[Records excerpted from a collection]
>>>

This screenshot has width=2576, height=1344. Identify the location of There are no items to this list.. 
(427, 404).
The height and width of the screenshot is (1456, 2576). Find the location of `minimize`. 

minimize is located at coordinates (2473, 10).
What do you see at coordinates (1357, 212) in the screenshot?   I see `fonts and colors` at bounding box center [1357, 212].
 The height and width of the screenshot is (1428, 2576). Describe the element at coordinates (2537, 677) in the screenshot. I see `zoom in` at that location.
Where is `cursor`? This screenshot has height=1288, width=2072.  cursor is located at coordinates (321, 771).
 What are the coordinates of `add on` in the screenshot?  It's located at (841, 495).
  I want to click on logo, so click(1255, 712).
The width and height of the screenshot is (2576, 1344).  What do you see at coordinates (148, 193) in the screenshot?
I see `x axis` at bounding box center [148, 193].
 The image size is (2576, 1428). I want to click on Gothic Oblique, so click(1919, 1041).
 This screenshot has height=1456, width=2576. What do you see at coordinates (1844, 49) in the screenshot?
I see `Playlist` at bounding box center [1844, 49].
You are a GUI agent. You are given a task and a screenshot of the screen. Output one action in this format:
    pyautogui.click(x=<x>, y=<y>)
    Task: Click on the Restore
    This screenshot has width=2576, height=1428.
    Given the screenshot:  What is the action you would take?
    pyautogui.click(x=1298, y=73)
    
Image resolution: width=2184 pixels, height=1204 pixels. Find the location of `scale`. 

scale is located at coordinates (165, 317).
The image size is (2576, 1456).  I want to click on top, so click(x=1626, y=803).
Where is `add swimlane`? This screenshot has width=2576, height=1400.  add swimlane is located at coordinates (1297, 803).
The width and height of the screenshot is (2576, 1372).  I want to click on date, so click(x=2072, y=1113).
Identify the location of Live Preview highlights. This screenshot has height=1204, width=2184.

<<<

__TASK DETAILS__:
Change every "Find the location of" in the lines above to "Locate", keeping everything else the same.

__TASK ANSWER__:
This screenshot has width=2576, height=1344. Identify the location of There are no items to this list.. 
(427, 404).
The height and width of the screenshot is (1456, 2576). Locate `minimize`. 

minimize is located at coordinates (2473, 10).
What do you see at coordinates (1357, 212) in the screenshot?   I see `fonts and colors` at bounding box center [1357, 212].
 The height and width of the screenshot is (1428, 2576). Describe the element at coordinates (2537, 677) in the screenshot. I see `zoom in` at that location.
Where is `cursor`? This screenshot has height=1288, width=2072.  cursor is located at coordinates (321, 771).
 What are the coordinates of `add on` in the screenshot?  It's located at (841, 495).
  I want to click on logo, so click(1255, 712).
The width and height of the screenshot is (2576, 1344).  What do you see at coordinates (148, 193) in the screenshot?
I see `x axis` at bounding box center [148, 193].
 The image size is (2576, 1428). I want to click on Gothic Oblique, so click(1919, 1041).
 This screenshot has height=1456, width=2576. What do you see at coordinates (1844, 49) in the screenshot?
I see `Playlist` at bounding box center [1844, 49].
You are a GUI agent. You are given a task and a screenshot of the screen. Output one action in this format:
    pyautogui.click(x=<x>, y=<y>)
    Task: Click on the Restore
    This screenshot has width=2576, height=1428.
    Given the screenshot:  What is the action you would take?
    pyautogui.click(x=1298, y=73)
    
Image resolution: width=2184 pixels, height=1204 pixels. Locate `scale`. 

scale is located at coordinates (165, 317).
The image size is (2576, 1456).  I want to click on top, so click(x=1626, y=803).
Where is `add swimlane`? This screenshot has width=2576, height=1400.  add swimlane is located at coordinates (1297, 803).
The width and height of the screenshot is (2576, 1372).  I want to click on date, so click(x=2072, y=1113).
Identify the location of Live Preview highlights. This screenshot has height=1204, width=2184.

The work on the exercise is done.